DESCRIPTION OF THE TASK:
For the material below, state how many lines have the word "resolution" in them, with no other words.

RECORDS TO USE:
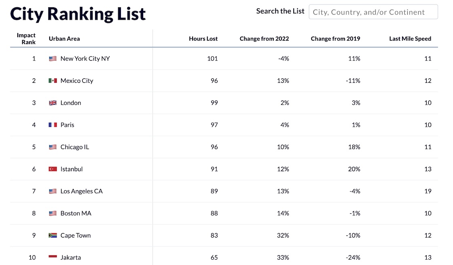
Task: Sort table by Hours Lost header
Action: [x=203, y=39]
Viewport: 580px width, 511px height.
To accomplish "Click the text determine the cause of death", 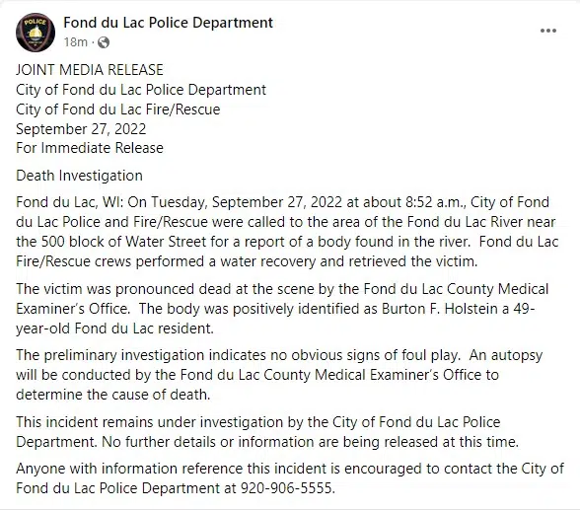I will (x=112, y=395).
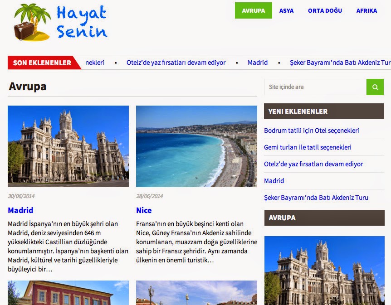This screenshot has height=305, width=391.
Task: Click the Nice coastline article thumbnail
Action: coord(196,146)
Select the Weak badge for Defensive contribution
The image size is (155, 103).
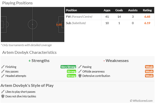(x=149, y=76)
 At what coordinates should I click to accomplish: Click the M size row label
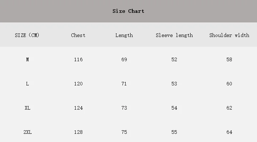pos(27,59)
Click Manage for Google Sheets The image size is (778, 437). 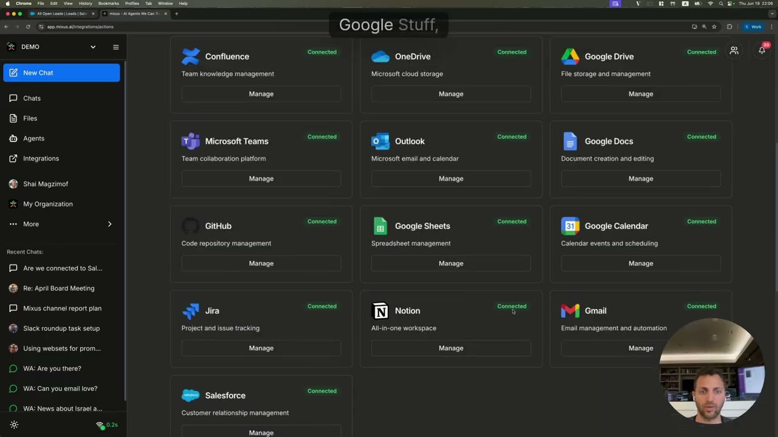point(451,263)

==

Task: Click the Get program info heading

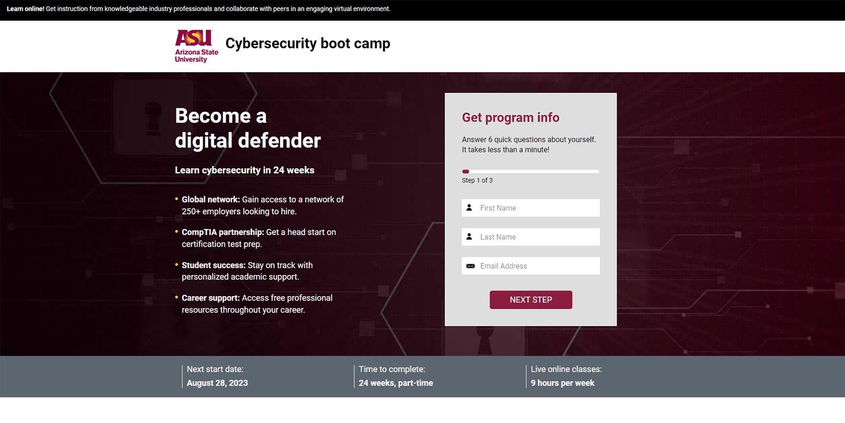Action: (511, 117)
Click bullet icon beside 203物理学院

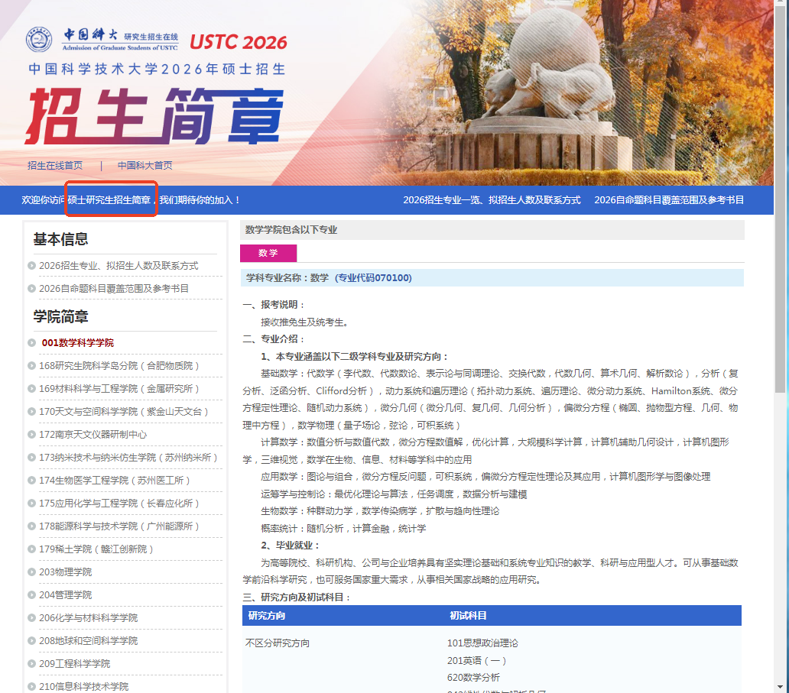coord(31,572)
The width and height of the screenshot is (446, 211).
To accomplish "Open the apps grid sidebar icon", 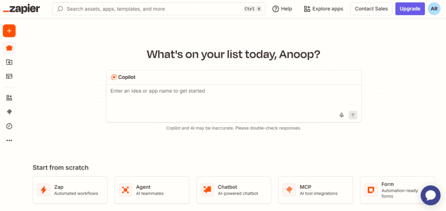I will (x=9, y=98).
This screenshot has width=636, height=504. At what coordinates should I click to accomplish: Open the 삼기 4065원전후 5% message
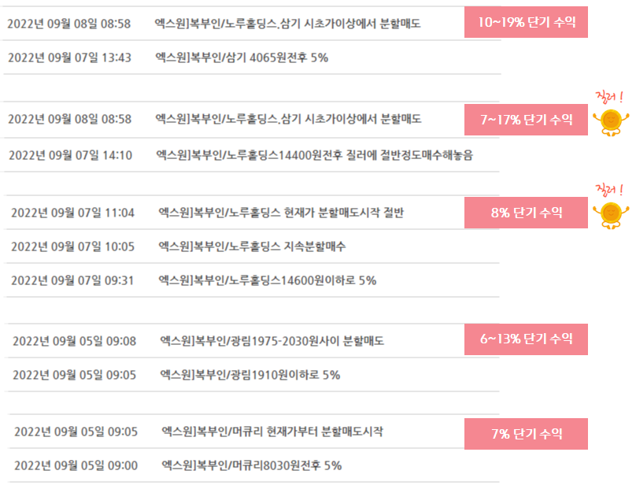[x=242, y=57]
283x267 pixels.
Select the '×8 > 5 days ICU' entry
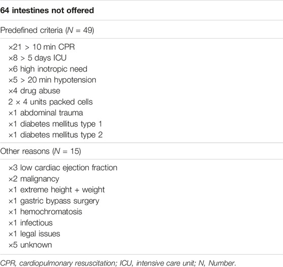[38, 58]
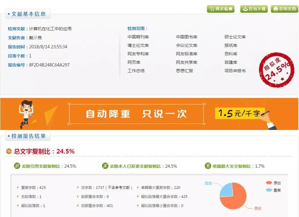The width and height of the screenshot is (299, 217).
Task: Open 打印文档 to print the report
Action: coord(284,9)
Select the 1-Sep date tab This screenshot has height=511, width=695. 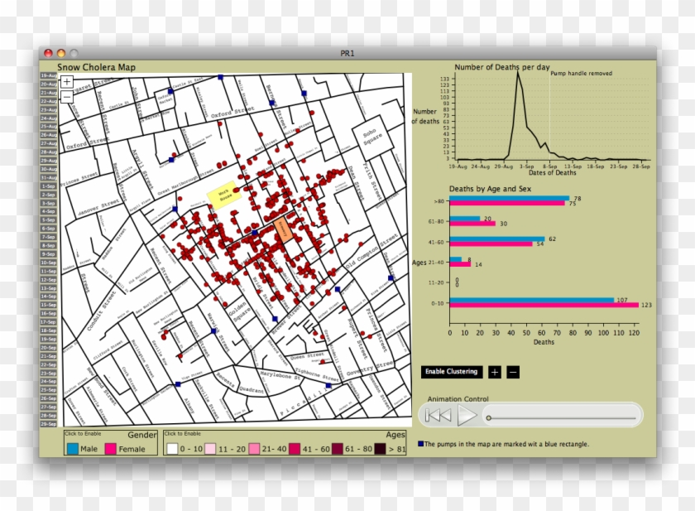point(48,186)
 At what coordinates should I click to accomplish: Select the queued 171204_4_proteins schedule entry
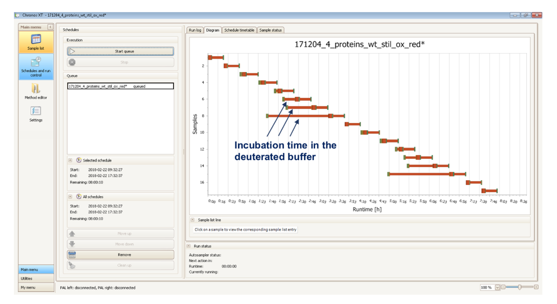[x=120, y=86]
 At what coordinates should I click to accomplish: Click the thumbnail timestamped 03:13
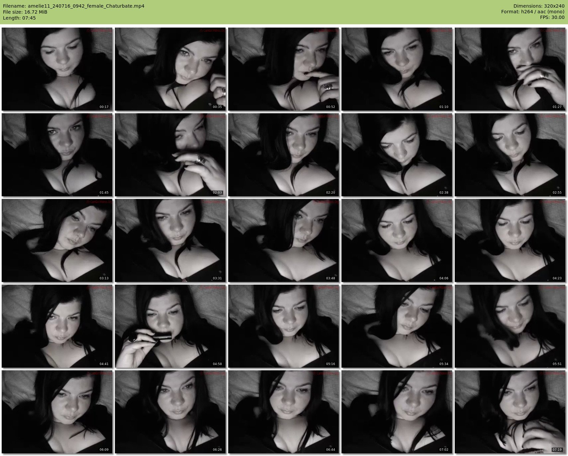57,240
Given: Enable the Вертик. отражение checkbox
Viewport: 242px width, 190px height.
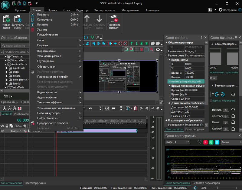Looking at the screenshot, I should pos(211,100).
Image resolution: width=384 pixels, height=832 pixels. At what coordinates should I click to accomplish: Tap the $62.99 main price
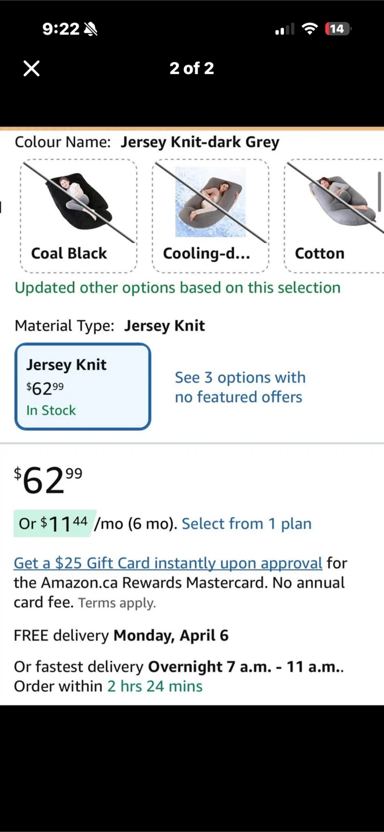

* * *

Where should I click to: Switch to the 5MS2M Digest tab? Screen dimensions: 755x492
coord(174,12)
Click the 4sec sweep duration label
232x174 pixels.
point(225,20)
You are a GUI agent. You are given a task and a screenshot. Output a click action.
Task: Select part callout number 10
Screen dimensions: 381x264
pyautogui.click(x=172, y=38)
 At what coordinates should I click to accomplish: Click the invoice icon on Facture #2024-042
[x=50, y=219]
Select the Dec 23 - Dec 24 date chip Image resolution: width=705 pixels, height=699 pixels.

OUTPUT OF THE TASK:
2